• Given records:
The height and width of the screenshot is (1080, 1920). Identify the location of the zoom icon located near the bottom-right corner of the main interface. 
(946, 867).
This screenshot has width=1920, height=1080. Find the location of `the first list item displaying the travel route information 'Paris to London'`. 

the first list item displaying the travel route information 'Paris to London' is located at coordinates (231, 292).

--

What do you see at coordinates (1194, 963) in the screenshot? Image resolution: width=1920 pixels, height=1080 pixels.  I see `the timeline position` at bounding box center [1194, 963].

--

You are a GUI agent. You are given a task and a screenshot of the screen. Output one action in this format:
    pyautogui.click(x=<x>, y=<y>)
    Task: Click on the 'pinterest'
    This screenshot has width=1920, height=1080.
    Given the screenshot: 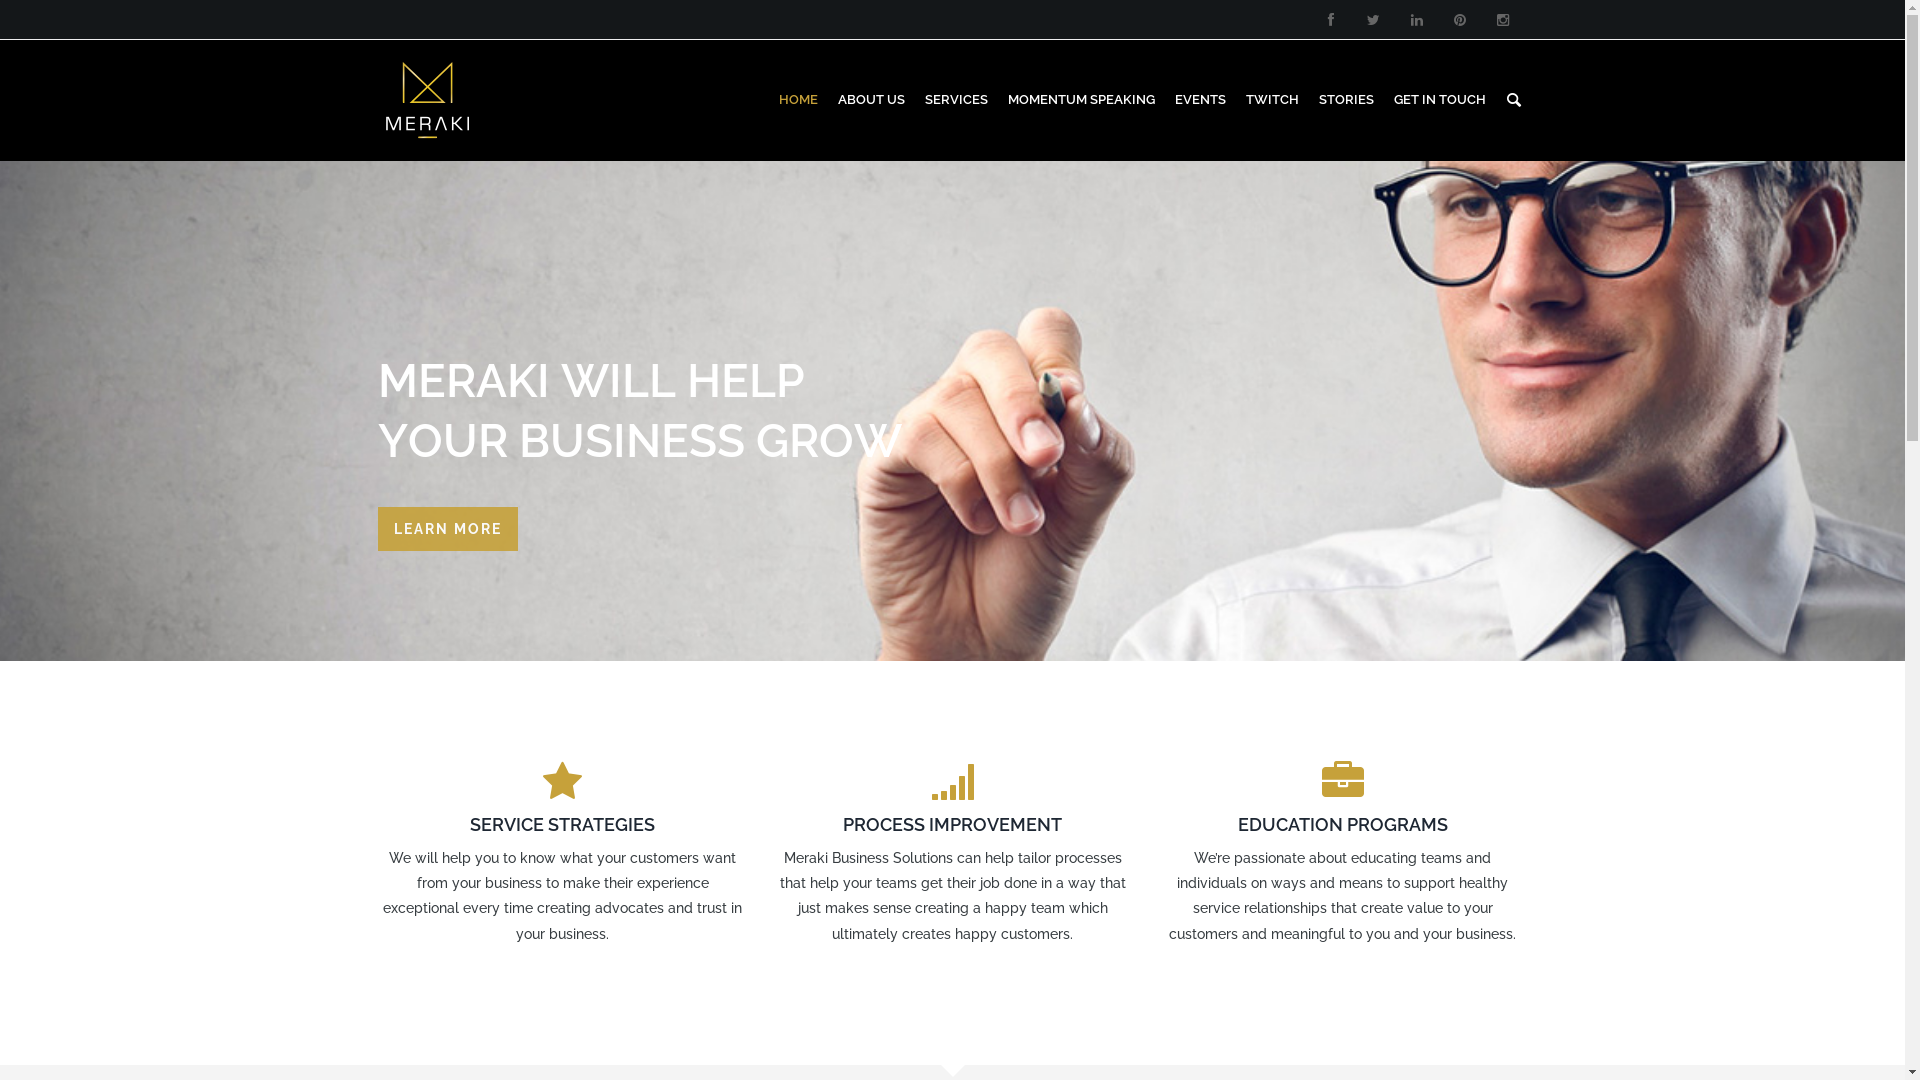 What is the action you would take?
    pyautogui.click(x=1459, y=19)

• Exercise requirements: Please output the entries from the line with "The height and" to the line with "coordinates (231, 292)." as a JSON list of strings, one string per line, skipping blank lines.

• Expected answer:
[
  "The height and width of the screenshot is (1080, 1920). Identify the location of the zoom icon located near the bottom-right corner of the main interface. ",
  "(946, 867).",
  "This screenshot has width=1920, height=1080. Find the location of `the first list item displaying the travel route information 'Paris to London'`. ",
  "the first list item displaying the travel route information 'Paris to London' is located at coordinates (231, 292)."
]